INSTRUCTIONS FOR THE TASK: The listing must be reproduced in full, exactly as it stands.

DATA SHOWN:

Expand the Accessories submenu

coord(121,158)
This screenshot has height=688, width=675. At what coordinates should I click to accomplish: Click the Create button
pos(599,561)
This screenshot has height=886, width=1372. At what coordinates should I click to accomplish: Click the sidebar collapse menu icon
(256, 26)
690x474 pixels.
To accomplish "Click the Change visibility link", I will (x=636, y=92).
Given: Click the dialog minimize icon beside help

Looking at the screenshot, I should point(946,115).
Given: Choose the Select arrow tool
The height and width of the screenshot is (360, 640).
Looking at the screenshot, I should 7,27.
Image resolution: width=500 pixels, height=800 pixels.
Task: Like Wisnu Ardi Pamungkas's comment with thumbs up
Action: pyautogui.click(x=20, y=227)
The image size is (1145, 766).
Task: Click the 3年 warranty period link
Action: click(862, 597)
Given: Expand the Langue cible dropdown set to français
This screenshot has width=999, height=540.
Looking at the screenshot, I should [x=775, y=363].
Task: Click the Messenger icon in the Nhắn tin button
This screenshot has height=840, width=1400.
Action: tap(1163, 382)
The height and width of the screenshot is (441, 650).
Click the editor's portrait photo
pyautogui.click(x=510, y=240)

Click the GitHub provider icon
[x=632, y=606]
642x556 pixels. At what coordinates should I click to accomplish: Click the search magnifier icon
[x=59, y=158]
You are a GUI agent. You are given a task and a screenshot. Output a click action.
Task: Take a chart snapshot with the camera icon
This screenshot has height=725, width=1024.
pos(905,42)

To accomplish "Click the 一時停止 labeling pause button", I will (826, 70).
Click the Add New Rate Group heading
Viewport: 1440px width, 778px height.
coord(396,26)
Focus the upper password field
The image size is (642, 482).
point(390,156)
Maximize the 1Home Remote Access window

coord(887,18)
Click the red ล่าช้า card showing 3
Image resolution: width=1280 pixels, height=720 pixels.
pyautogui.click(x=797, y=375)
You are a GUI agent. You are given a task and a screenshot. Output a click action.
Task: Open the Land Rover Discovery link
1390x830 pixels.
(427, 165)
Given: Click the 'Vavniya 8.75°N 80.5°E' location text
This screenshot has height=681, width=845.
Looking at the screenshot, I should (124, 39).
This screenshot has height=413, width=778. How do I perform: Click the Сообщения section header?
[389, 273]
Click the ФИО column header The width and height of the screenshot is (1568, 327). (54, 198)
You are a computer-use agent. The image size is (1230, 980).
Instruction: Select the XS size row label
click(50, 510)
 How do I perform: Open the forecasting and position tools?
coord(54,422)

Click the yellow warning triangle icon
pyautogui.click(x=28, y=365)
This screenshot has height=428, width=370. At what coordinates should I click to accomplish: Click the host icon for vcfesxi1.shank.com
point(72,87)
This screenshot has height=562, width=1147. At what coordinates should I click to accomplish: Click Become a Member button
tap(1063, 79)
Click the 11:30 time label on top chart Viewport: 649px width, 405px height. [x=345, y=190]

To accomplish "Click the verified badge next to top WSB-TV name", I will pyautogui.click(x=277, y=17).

EXERCISE ANSWER:
Expand the Accessories submenu

coord(121,158)
This screenshot has height=688, width=675. At what coordinates should I click to accomplish: Click the Create button
pos(599,561)
This screenshot has height=886, width=1372. At what coordinates should I click to accomplish: Click the sidebar collapse menu icon
(256, 26)
690x474 pixels.
To accomplish "Click the Change visibility link", I will (x=636, y=92).
Given: Click the dialog minimize icon beside help

Looking at the screenshot, I should point(946,115).
Given: Choose the Select arrow tool
The height and width of the screenshot is (360, 640).
Looking at the screenshot, I should 7,27.
Image resolution: width=500 pixels, height=800 pixels.
Task: Like Wisnu Ardi Pamungkas's comment with thumbs up
Action: pyautogui.click(x=20, y=227)
The image size is (1145, 766).
Task: Click the 3年 warranty period link
Action: click(862, 597)
Given: Expand the Langue cible dropdown set to français
This screenshot has width=999, height=540.
Looking at the screenshot, I should [x=775, y=363].
Task: Click the Messenger icon in the Nhắn tin button
This screenshot has height=840, width=1400.
Action: tap(1163, 382)
The height and width of the screenshot is (441, 650).
Click the editor's portrait photo
pyautogui.click(x=510, y=240)

Click the GitHub provider icon
[x=632, y=606]
642x556 pixels. At what coordinates should I click to accomplish: Click the search magnifier icon
[x=59, y=158]
You are a GUI agent. You are given a task and a screenshot. Output a click action.
Task: Take a chart snapshot with the camera icon
This screenshot has height=725, width=1024.
pos(905,42)

To accomplish "Click the 一時停止 labeling pause button", I will (826, 70).
Click the Add New Rate Group heading
Viewport: 1440px width, 778px height.
coord(396,26)
Focus the upper password field
The image size is (642, 482).
point(390,156)
Maximize the 1Home Remote Access window

coord(887,18)
Click the red ล่าช้า card showing 3
Image resolution: width=1280 pixels, height=720 pixels.
pyautogui.click(x=797, y=375)
You are a GUI agent. You are given a task and a screenshot. Output a click action.
Task: Open the Land Rover Discovery link
1390x830 pixels.
(427, 165)
Given: Click the 'Vavniya 8.75°N 80.5°E' location text
This screenshot has height=681, width=845.
Looking at the screenshot, I should (124, 39).
This screenshot has height=413, width=778. How do I perform: Click the Сообщения section header?
[389, 273]
Click the ФИО column header The width and height of the screenshot is (1568, 327). (54, 198)
You are a computer-use agent. The image size is (1230, 980).
Instruction: Select the XS size row label
click(50, 510)
 How do I perform: Open the forecasting and position tools?
coord(54,422)

Click the yellow warning triangle icon
pyautogui.click(x=28, y=365)
This screenshot has height=428, width=370. At what coordinates should I click to accomplish: Click the host icon for vcfesxi1.shank.com
point(72,87)
This screenshot has height=562, width=1147. At what coordinates should I click to accomplish: Click Become a Member button
tap(1063, 79)
Click the 11:30 time label on top chart Viewport: 649px width, 405px height. [x=345, y=190]

To accomplish "Click the verified badge next to top WSB-TV name", I will pyautogui.click(x=277, y=17).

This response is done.